» What you need to do:
Pick up the post on the vrusk, dralasite and human journey timeline after its final sentence and write what comes next.

» Given text:
────────
Now the stuff I came up with today.  I hold to the AD humans not being from Earth statment.  I have used the term home world specifically so that those that do like to use Earth can easily drop it in.  We discussed the vrusk and dralasite history of separation but it is not as gelled as much as the humans.  What I am rationalizing now is the durations for all of these journeys.  Converting the timeline to Earth time from GST, there is 98.56 years from the time the dralasite vrusk first contact until the dralasites discover Fromeltar.  From the human vrusk first contact it is 46.54 years until Theseus is discovered.  There is just 11 months and a few days from the time the vrusk, dralasites and humans meet for the first time in the frontier until Theseus is discovered.  So the vrusk and dralasites could have made Fromeltar their rendezvous point and the humans were the ones late to the meet-up.  I interpret first contact to be sub space communication as there are so many years from first contact until the meet-up in the frontier.  Thus the vrusk and dralasites would have two years lead on the humans for their meet-up at Fromeltar.
────────
(Collected data entries)
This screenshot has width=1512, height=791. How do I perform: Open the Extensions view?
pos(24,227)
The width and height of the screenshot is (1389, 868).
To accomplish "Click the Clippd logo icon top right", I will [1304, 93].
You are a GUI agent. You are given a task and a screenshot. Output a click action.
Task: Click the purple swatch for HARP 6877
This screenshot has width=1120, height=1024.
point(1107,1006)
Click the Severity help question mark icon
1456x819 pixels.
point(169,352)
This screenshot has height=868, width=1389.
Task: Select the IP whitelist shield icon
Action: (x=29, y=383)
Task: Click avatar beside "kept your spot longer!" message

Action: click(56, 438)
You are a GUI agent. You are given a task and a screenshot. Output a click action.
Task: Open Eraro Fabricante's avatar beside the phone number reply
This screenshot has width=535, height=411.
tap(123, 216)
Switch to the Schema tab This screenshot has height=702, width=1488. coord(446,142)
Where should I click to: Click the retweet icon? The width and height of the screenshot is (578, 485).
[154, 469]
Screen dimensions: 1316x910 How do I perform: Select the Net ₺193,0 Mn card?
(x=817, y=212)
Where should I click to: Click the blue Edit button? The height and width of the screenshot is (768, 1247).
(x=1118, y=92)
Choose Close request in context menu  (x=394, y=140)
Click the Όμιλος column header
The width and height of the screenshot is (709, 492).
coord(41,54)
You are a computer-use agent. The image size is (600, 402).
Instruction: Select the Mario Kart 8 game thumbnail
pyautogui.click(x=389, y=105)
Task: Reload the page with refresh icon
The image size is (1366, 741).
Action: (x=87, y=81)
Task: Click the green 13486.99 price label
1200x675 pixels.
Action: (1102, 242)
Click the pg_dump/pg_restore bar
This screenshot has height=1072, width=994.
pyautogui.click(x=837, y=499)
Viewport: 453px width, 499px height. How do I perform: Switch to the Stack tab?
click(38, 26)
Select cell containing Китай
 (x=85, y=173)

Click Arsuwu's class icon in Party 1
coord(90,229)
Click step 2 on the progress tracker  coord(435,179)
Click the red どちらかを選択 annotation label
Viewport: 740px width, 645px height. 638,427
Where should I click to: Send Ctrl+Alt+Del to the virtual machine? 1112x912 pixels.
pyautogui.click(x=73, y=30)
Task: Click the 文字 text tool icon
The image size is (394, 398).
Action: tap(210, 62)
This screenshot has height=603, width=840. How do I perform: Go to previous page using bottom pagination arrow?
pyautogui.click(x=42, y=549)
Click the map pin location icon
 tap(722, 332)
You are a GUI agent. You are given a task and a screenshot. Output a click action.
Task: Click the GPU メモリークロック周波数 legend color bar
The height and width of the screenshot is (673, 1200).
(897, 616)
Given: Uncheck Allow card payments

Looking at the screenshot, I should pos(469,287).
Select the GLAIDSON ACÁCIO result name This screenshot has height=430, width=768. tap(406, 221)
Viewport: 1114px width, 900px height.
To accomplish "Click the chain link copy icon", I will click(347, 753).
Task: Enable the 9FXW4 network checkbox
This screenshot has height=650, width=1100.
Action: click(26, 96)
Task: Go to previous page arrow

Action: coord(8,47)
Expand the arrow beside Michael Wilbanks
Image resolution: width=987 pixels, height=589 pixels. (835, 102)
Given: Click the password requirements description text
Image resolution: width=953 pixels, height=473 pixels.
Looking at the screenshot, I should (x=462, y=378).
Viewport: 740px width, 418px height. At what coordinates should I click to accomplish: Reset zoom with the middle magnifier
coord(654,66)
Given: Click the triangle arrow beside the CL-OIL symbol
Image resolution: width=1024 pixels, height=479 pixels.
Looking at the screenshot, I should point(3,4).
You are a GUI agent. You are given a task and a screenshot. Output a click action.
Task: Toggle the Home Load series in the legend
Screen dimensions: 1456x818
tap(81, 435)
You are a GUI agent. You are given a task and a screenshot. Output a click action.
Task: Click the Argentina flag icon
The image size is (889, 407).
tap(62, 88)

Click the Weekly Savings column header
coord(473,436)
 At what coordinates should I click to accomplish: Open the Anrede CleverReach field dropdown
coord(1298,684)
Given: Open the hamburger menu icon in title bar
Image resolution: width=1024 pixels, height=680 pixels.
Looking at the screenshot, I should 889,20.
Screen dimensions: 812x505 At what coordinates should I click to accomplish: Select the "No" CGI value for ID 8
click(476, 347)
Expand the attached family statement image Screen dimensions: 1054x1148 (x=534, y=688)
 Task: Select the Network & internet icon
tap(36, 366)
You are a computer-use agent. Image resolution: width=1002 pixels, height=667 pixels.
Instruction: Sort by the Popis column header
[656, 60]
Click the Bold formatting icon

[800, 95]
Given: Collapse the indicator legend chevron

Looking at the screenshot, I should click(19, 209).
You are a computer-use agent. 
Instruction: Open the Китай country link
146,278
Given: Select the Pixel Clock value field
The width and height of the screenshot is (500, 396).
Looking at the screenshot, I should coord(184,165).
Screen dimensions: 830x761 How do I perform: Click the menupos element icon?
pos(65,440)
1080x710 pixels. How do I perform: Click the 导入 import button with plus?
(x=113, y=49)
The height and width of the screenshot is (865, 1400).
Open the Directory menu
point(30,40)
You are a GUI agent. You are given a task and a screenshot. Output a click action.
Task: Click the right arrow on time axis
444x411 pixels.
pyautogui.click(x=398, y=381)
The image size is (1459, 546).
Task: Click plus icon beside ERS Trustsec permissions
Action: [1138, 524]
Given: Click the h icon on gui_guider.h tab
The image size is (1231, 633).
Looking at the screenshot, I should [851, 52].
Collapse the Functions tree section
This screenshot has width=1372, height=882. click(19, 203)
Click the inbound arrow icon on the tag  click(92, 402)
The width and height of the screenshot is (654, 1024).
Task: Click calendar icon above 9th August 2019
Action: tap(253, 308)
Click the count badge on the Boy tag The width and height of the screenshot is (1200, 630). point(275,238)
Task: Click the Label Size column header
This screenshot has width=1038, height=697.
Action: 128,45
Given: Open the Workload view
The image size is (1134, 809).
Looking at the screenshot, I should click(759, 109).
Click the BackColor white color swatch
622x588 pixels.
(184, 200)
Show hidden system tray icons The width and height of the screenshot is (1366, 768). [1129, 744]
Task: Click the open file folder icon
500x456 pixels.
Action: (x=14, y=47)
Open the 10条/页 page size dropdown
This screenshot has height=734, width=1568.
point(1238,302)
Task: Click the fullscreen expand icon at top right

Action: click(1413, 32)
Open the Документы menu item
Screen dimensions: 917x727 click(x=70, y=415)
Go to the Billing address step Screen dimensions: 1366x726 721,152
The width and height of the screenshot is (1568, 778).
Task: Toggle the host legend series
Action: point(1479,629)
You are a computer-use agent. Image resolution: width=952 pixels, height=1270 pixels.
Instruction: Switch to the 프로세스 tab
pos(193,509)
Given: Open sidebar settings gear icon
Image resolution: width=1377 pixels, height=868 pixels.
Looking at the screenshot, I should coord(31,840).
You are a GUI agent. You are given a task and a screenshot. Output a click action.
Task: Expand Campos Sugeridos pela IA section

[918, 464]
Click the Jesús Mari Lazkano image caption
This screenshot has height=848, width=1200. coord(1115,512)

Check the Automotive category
────────
» Expected answer:
Following the timeline the dralasites obviously stuck around in the frontier as well as the humans.  The vrusk on the other hand do not establish a colony in the frontier for another 75.75 Earth years.  I can propose the following from the conversations my brother and I had this afternoon.  The dralasites have more wander lust than the vrusk and will establish a colony just because they like the place.  The vrusk however are driven by racial and corporate practicality.  They do not do something that is not needed by the greater whole.  Our take on this is that the vrusk ventured to the frontier to meet the humans with the dralasites and a trusted third party using the dralasite turf to determine the usefulness of the humans to the vrusk as a whole.  The result was that humans were not needed or wanted because of the rumors that their ambassador brought back that the humans were genocidal to the point of self destruction.  Thus they left the frontier never to return as a sanctioned vrusk endeavor.  However their dirty little secret is that their society had become so power structured by corporate and hive politics that many vrusk who had learned of the frontier saw it as a way to break free from the oppression and make a new start where they could establish their own companies and hives.  Note I am using communal insect versions of hives here that have morphed into having royalty and dictators by the nature of power corrupting.  The system had become so entrenched that common vrusk could not ever hope to be more than what they were trained to do for the greater whole.  Those vrusk that decided to immigrate to the frontier were forced into a long one way voyage because their hives and corporations did not support them and they had to buy unreliable ships and navigation data from the few explorers who had visited the frontier.  Thus the vrusk home world and the population as a whole has chosen to forget the frontier vrusk as foolish nonconformists who are better off lost to the void.  The vrusk in the frontier have not taught their young any loyalty to the home world corporations and hives because they see them as oppressive and fear that they would annex them as subsidiaries on grounds of the need of the greater whole.  They view the home world vrusk as corporate fascists.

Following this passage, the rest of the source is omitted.